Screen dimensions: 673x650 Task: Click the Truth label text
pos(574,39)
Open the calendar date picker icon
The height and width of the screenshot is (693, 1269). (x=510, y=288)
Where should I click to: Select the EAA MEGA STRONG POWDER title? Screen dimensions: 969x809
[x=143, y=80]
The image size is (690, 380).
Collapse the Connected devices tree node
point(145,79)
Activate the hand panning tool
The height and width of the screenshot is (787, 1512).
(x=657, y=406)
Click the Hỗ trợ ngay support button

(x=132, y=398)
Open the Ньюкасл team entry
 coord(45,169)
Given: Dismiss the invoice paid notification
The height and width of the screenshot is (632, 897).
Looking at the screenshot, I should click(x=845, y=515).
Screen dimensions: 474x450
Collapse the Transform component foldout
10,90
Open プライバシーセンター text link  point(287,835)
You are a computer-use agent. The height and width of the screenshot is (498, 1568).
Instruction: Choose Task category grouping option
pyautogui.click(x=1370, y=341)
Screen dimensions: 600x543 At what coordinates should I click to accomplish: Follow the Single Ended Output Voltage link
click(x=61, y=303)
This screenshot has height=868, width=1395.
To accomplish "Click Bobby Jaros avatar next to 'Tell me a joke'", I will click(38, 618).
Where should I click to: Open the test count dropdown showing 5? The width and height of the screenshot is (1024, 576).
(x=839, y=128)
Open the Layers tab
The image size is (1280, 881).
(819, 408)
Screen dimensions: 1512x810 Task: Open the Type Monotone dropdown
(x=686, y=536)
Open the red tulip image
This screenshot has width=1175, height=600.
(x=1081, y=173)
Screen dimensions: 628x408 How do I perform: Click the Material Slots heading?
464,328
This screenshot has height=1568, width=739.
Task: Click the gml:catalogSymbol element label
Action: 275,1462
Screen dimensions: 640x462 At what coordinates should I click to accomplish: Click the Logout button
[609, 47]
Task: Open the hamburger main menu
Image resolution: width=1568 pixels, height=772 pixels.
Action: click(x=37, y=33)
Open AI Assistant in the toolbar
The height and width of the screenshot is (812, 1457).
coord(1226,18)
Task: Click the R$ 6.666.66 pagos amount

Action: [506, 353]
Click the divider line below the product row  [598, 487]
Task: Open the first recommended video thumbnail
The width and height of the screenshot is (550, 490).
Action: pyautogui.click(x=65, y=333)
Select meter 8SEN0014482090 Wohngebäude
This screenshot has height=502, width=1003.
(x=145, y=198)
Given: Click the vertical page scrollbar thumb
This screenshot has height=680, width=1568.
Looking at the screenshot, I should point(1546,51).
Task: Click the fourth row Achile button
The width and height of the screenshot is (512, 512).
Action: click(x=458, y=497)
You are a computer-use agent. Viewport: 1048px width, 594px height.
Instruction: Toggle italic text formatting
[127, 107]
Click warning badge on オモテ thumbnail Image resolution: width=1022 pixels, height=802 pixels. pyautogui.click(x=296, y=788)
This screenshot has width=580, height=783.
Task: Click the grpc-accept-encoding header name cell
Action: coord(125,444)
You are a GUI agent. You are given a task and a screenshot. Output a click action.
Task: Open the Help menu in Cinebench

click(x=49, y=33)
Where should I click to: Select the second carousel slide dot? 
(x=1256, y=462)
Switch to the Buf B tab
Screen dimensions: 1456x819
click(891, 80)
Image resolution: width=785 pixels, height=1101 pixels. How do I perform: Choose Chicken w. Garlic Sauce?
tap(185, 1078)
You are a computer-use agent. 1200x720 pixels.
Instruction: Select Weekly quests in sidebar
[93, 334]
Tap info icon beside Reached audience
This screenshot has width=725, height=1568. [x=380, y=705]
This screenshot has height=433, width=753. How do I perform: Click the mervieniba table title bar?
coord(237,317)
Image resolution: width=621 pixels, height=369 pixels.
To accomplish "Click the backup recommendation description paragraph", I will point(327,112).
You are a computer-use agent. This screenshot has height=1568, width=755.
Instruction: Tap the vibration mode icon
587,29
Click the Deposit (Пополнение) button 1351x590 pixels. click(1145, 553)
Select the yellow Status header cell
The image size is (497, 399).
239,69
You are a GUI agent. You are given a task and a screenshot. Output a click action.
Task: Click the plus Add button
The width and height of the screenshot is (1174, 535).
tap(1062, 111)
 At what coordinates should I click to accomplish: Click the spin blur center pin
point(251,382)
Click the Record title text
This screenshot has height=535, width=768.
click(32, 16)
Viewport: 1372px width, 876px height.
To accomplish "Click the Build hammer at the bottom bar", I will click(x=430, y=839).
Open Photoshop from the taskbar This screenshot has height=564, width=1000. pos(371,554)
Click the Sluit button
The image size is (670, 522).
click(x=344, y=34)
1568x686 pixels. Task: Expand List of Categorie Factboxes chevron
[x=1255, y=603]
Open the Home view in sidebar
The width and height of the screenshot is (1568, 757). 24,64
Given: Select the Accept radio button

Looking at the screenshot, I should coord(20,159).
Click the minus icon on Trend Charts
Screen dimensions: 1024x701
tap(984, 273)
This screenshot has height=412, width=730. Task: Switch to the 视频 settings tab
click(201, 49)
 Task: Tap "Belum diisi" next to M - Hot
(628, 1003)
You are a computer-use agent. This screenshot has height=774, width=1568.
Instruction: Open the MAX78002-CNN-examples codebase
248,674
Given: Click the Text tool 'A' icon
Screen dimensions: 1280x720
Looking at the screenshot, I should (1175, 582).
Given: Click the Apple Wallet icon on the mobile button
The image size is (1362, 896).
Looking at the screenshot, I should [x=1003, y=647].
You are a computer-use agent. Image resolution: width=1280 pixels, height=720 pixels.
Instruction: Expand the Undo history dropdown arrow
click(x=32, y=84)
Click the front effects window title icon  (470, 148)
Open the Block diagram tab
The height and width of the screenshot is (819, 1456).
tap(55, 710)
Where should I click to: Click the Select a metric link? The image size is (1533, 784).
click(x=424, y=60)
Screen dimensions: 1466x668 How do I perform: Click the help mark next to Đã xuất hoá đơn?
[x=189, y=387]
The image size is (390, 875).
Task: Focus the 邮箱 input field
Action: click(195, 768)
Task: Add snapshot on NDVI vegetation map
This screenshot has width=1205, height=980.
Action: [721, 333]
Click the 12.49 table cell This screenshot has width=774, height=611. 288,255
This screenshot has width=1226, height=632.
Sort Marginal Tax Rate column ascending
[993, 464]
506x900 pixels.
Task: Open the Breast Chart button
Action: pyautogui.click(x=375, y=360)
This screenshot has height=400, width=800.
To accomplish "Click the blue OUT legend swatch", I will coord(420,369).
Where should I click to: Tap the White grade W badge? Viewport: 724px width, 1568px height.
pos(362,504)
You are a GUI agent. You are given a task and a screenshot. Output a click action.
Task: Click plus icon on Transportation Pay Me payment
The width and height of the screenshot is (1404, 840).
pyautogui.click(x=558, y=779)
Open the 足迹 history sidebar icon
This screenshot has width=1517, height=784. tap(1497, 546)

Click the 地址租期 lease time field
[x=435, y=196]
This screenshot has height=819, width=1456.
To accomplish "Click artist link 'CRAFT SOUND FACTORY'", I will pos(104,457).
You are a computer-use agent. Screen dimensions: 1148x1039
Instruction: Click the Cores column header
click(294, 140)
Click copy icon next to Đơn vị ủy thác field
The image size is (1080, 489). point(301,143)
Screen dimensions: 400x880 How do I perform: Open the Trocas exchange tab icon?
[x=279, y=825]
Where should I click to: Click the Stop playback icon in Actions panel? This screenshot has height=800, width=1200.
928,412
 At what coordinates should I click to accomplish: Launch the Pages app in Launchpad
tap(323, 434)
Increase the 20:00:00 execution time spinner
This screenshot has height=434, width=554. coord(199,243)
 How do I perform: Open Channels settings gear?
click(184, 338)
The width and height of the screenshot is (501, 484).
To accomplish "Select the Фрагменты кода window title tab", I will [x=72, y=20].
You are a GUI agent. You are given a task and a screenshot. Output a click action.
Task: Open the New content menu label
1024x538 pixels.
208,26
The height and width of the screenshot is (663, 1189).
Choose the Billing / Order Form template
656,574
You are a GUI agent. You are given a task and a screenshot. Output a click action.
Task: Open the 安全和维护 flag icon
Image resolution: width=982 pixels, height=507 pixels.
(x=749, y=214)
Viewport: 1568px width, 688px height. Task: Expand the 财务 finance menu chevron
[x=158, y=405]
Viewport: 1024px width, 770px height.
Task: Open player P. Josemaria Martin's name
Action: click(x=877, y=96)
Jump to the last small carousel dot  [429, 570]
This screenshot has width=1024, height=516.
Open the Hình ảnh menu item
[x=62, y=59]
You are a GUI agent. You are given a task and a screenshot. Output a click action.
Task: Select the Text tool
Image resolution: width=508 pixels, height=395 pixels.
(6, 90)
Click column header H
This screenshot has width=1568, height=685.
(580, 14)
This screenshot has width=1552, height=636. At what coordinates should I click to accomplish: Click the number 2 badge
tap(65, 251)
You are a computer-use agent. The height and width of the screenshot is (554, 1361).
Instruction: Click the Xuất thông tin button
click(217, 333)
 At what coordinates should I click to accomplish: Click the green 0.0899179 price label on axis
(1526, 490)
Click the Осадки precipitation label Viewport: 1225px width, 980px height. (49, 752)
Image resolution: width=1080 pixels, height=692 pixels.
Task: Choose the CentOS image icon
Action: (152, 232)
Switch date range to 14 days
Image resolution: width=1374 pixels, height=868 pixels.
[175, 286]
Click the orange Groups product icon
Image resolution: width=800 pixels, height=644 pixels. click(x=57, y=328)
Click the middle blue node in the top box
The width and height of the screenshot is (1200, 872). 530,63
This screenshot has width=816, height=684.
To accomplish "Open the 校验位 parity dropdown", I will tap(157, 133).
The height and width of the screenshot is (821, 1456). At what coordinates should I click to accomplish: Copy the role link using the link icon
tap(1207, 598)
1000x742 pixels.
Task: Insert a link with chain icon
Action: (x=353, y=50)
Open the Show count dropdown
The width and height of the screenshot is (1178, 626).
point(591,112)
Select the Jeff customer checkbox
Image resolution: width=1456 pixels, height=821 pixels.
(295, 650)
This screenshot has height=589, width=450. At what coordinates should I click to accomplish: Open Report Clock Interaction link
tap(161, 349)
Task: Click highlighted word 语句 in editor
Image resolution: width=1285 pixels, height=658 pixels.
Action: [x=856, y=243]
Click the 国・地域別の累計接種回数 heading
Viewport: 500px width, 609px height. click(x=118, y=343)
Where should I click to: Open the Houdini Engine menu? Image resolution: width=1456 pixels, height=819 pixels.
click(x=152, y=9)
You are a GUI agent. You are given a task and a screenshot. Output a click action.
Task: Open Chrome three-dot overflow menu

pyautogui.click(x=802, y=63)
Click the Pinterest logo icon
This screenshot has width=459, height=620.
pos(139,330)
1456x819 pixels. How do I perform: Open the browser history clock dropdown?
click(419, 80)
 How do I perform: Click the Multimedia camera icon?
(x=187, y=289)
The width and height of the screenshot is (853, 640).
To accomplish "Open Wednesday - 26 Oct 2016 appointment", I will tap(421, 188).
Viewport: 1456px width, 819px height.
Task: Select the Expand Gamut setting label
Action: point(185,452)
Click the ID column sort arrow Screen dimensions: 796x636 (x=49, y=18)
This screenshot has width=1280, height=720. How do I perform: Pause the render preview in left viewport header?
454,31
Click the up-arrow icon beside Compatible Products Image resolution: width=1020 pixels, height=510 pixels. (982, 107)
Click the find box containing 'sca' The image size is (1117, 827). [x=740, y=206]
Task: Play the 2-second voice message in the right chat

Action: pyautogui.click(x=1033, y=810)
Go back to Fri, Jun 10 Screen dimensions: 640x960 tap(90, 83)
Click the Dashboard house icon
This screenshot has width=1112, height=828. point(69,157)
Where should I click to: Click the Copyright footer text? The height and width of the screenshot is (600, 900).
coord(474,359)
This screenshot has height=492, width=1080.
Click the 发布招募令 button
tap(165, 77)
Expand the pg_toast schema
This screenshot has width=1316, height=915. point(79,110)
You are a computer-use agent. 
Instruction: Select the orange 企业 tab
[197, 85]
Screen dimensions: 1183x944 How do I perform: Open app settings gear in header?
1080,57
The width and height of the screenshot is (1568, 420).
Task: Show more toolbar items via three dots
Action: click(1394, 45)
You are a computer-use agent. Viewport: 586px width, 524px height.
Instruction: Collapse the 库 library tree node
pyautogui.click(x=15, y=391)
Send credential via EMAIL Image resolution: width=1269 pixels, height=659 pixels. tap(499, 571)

[What you should do] Identify each line of the listing above that contains the word "carousel" and copy those lines. Case counts.

[Answer to the task]
Where should I click to: Select the second carousel slide dot? 
Jump to the last small carousel dot  [429, 570]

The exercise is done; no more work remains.